The Beginning of Wisdom
When I was a naive graduate student at CUNY, I was surprised to learn that Camelot merchant Arthur Schlesinger Jr. was conservative. When I dared to question this, the professor would respond with a dismissive, "Oh, he's a Reaganite." They would then overtly let me know that was the end of the debate if I wanted a passing grade (never mind that Schlesinger hated Reagan and begged the equally liberal John Patrick Diggins who was writing a surprisingly laudatory book about the late president to "not make him look too good").
That moment was the beginning of my becoming wised up about what passes for liberalism on the East Coast. The political spectrum there has moved so far left that the vital center -- that collection of New Deal and Great Society enthusiasts -- is considered "on the right." My mind still reels over the claim that the likes of Bill Moyers and Chris Matthews are in the William F. Buckley/Ronald Reagan camp. But in the minds of the New York Left what qualifies them for entry is their anti-communism. That alone is the deciding factor for their definition of "conservative."

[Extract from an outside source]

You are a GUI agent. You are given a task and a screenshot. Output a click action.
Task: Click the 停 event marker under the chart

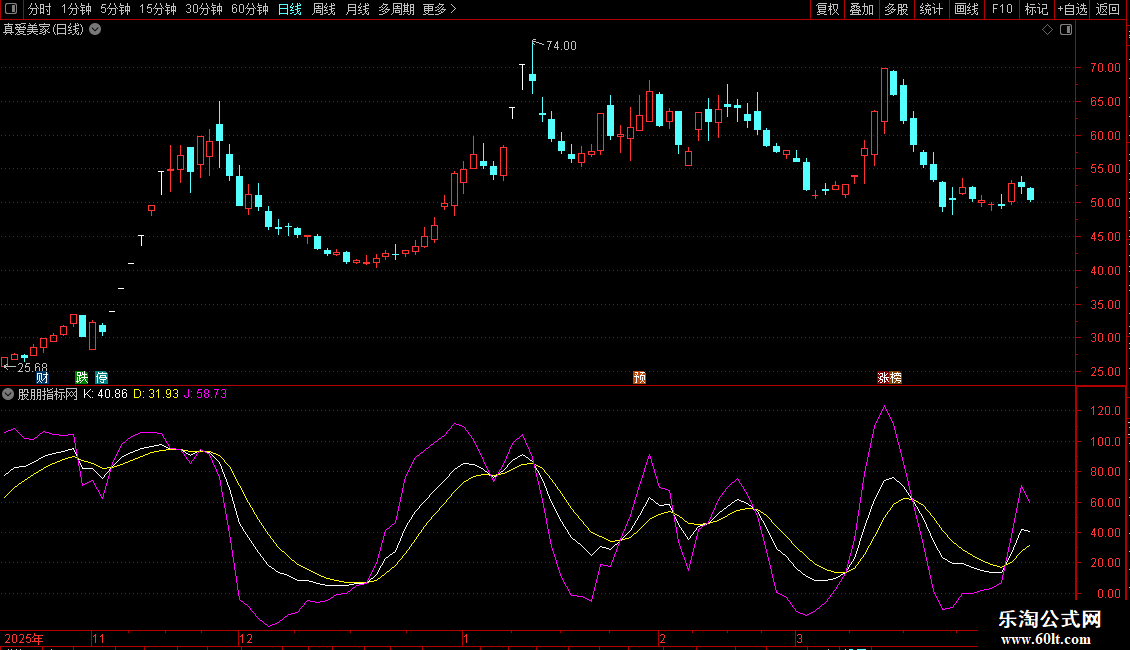(101, 377)
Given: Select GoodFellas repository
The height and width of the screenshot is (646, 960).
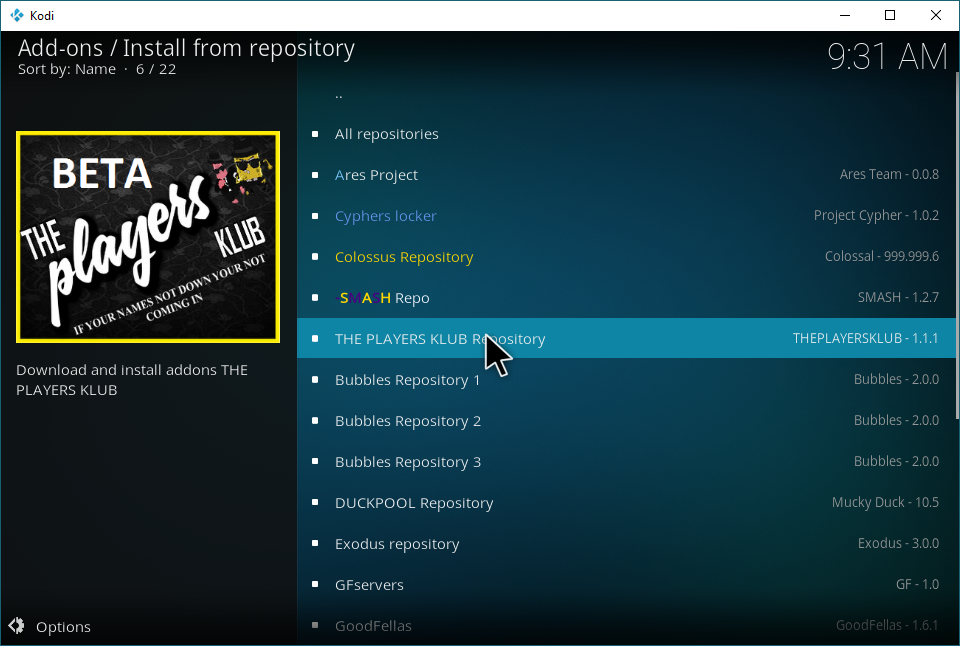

Now we have the latest example of such thoughtless grouping with Jonathan Chait of the New Republic. In a recent New York piece he has lumped historian Ron Radosh in with Diane West, the author of a new book that asserts, McCarthy-like, that three administrations were dominated by pro-Soviet thinking as two peas in the same "rightwing paranoia" pod.
I haven't read West (I do intend to), but from the scuttlebutt and reviews circulating the internet, it is fairly apparent that she is a reckless historian of the McCarthy school of history. This, Ron Radosh is not. Unlike the conspiratorial school, populated on the left by Oliver Stone, and onthe right by West, Radosh dares to take a complex view of history. He is grown up enough to realize that both Hiss was guilty and McCarthy was a reckless demagogue; that the blacklist was wrong and that the Hollywood Ten were selective civil libertarians.
That is what they used to teach in history courses: to be objective, to realize that, like life, not everything is in black and white. That there is the possibility that there are responsible conservatives as well as irresponsible ones (the same can be said of liberals).
Chait clearly doesn't subscribe to this notion and considers anyone who asserts that there were communists in the American government to be conservative. End of discussion.
My God, I should ask him -- did he attend CUNY?